Dawit is an Eritrean-born Swedish citizen arrested eight years ago in Eritrea for his work as a journalist on the country's first independent newspaper. Since then, he has been held without charge and there have been no reliable reports of his condition. Today's leaked information from a former guard is at least confirmation that he is alive, but there the good news ends.

For the past 3,119 days, Dawit has been held in solitary confinement, handcuffed almost around the clock, in a windowless cell measuring three metres by four metres. The sanitary conditions are grim and the food barely enough to sustain a life. Around 15 of the 35 fellow inmates arrested at the same time as Dawit have already died.

Writing 50 words in this situation feels like striking a match on a dark night in a force-ten gale. But writing two words, your first and second name, on this petition is an effective way to keep the pressure up. You can also use the Free Dawit website to send messages to the Eritrean government.

Sign the petition here

Free Dawit Isaak


I'm soon going to be taking part in 26:50, a collaboration between 26 and International PEN, marking the fiftieth anniversary of PEN's Writers in Prison Committee.

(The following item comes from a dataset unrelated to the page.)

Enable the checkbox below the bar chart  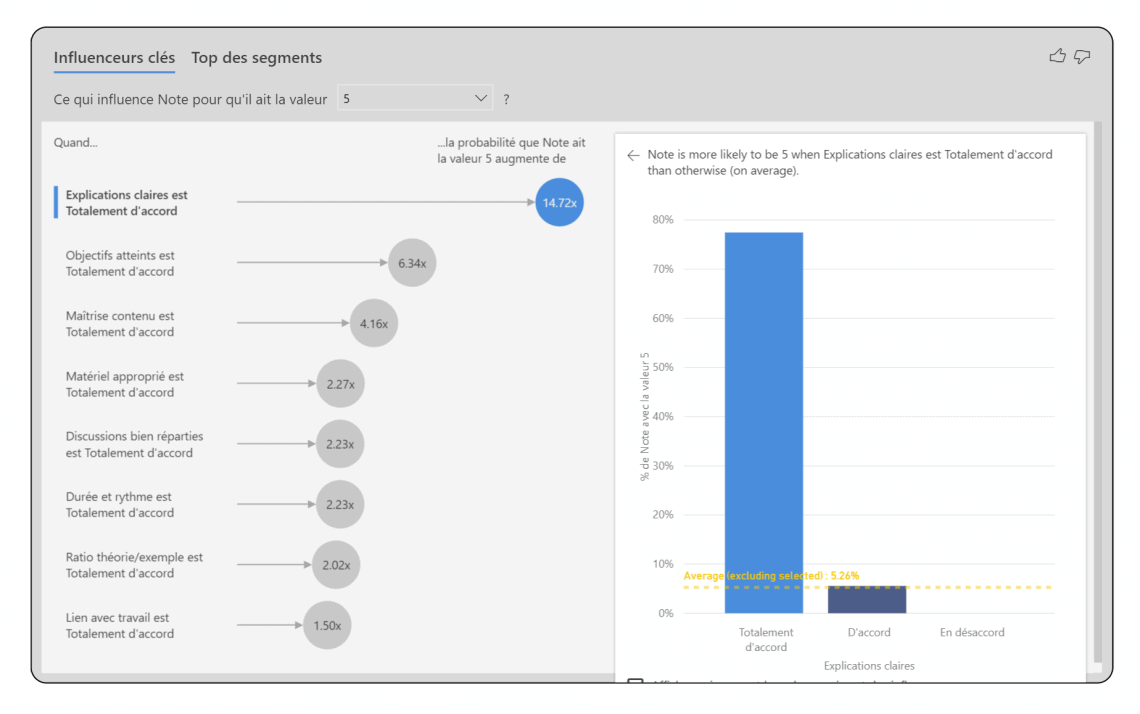pyautogui.click(x=633, y=681)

26 has paired fifty of its members with fifty writers whose causes have been championed by International PEN over the years. The idea is to find out as much as you can about your writer and then write (exactly) fifty words as a response.

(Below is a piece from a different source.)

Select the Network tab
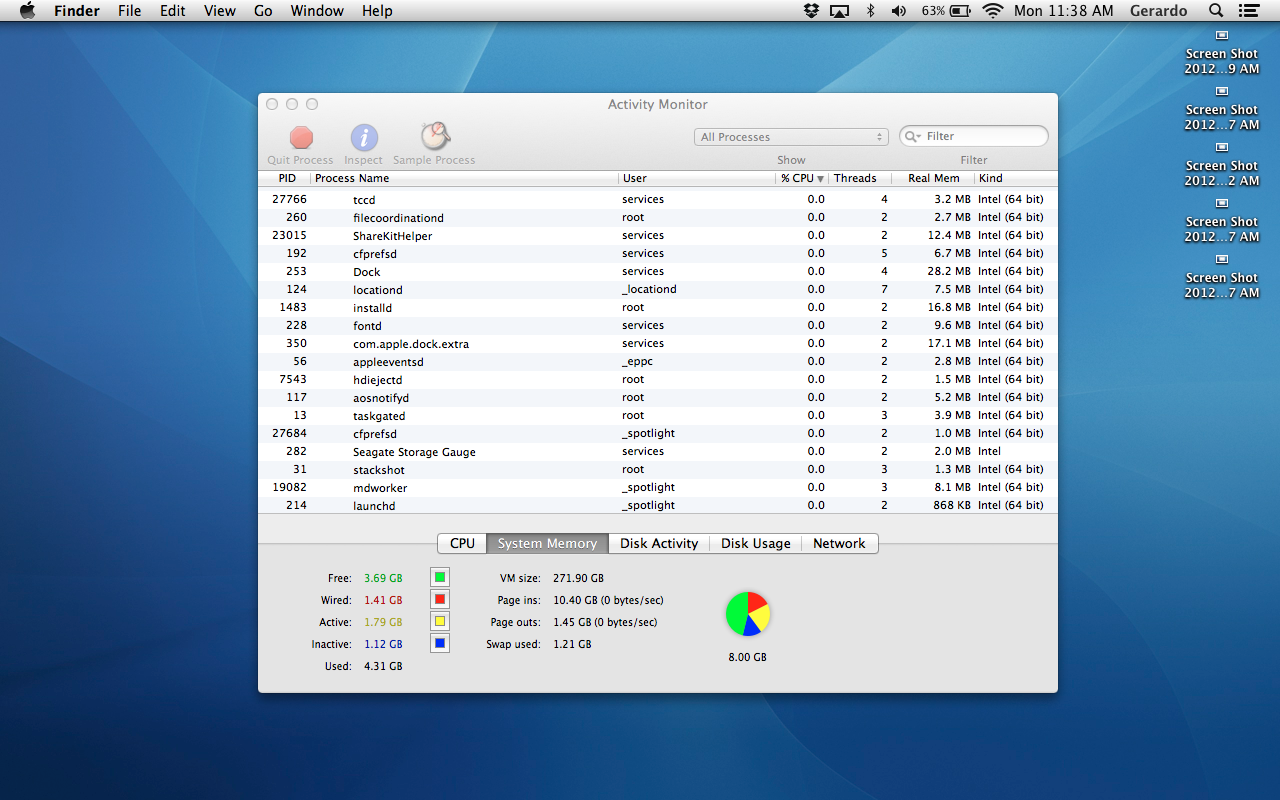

The results are being posted up daily, in the run up to International PEN's Free The Word festival in April. They make for fascinating reading, not just as pieces in themselves, but as little windows into the much bigger stories that lie behind.

My writer is Dawit Isaak, an Eritrean-born Swedish citizen imprisoned by the Eritrean government for his work as a journalist on the country's first independent newspaper. He has been held without trial for 3,099 days, in prisons notorious for their inhuman conditions and use of torture. His family and friends (he has many) have no way of checking on his well-being.

There's an excellent website where you can find out more about his plight (click on the English language option at the top right of the page). One simple way to help is to sign the petition on the home page, which has over 18,000 signatures, mainly from Sweden. It would be a nice side-effect of this project if some more British names appeared.

I'll write in more detail when my contribution comes out in the next few weeks.

Circle Line: No longer circular


Disappointed to hear the news this morning that London's Circle Line is to lose its defining feature: its circularity (notionally at least). TfL is planning to turn it into a 'tadpole', with a tail added to the existing loop to extend it to Hammersmith. (Making the line look, erm, nothing like a tadpole.) More momentously, there will no longer be a through service running the entire circuit of the track – you'll have to change at Edgware Road if you want to keep going.

There are no doubt good practical reasons for the change (reducing delays, overcrowding etc), but it will remove an important part of London's 'psychogeography'. The idea that there is one line that you could theoretically stay on all day has always held a great fascination for Londoners. Circle Line parties will presumably be no more, and late-night drunks won't be able to snooze for quite as long.

In 2005, the Circle Line was the inspiration for a book by 26 (the writers' organisation of which we're both members). From Here To Here was a great collection in which writers (including the likes of Simon Armitage and Ian Marchant) were each assigned a different station. One of the earliest 'Asbury & Asbury' projects (before we went by that name) was coming up with an exhibition to promote the book. We're still proud of it.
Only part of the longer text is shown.